**TEXT:**
Most new recruits join as soldiers and undertake regular drill sessions at events throughout the year. Accreditation takes place each year. There are no requirements to attend a specific number of events each year. A basic understanding of French is helpful, although not essential. Drill sessions and battlefield commands are communicated in French and the basics are reasonably easy to learn. After basic training you might prefer to take on the role of a voltigeur or grenadier.
Are you interested in going on the field of battle? Perhaps you have an interest in music? Then you too can serve L’Empereur. As a musician you could drum a column of infantry into battle or sound a call to assemble the troops.
Perhaps you have an interest in medicine? We are looking to recruit infirmière to support the troops.
In their contonments, on the battlefield and upon the capture of enemy towns, the infantry regiments of Napoleon paraded. At their head marched the musicians and it was these that often impressed the crowds. Each regiment was officially allowed eight musicians, although many Colonels went to considerable expense engaging above and beyond that number. Drums, bassoons, clarinets, trombones, oboes, trumpets and other instruments were used.
The role of an infirmière was to support the surgeon and assistant surgeons on and off the battlefield. Often required to recover the wounded from the field of battle or to do primary care on the field of battle infirmière performed an important role in supporting the army.

(Stored records)
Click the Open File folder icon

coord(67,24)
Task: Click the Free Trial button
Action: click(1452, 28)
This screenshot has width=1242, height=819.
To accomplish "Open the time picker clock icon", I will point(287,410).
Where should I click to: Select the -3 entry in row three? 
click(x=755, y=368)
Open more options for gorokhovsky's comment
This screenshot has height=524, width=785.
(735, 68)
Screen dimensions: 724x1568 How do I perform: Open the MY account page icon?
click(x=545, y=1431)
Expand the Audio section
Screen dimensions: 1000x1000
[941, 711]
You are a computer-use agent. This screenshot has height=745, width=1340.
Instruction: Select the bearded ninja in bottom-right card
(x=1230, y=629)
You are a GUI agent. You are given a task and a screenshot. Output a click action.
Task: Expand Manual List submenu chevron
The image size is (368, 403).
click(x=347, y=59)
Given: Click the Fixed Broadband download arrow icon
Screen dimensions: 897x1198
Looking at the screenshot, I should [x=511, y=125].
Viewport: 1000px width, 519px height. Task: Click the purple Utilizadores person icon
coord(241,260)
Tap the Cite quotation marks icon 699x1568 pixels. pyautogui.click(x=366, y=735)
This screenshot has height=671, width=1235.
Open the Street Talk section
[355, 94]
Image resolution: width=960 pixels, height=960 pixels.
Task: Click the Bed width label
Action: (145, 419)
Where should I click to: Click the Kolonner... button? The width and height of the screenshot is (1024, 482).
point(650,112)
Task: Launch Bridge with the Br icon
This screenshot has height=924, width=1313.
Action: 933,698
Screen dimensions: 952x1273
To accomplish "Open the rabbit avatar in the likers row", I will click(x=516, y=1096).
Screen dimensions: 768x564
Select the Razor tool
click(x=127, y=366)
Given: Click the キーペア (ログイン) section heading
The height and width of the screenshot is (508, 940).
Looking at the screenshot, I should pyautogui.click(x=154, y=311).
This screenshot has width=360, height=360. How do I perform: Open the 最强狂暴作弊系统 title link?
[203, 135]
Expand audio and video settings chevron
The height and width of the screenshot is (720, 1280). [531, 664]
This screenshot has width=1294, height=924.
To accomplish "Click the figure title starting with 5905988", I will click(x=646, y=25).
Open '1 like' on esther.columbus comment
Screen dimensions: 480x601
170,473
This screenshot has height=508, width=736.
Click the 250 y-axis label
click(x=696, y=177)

**PARTS OF THE EXERCISE:**
1. In the recruitment text, begin at the words "Most new recruits" and stop after "voltigeur or grenadier.". Reproduce that part, substituting "infantrymen" for "soldiers".
2. Name every musical instrument that the recruitment text lists.

**RESULTS FOR THE EXERCISE:**
1.
Most new recruits join as infantrymen and undertake regular drill sessions at events throughout the year. Accreditation takes place each year. There are no requirements to attend a specific number of events each year. A basic understanding of French is helpful, although not essential. Drill sessions and battlefield commands are communicated in French and the basics are reasonably easy to learn. After basic training you might prefer to take on the role of a voltigeur or grenadier.

2. Drums, bassoons, clarinets, trombones, oboes, trumpets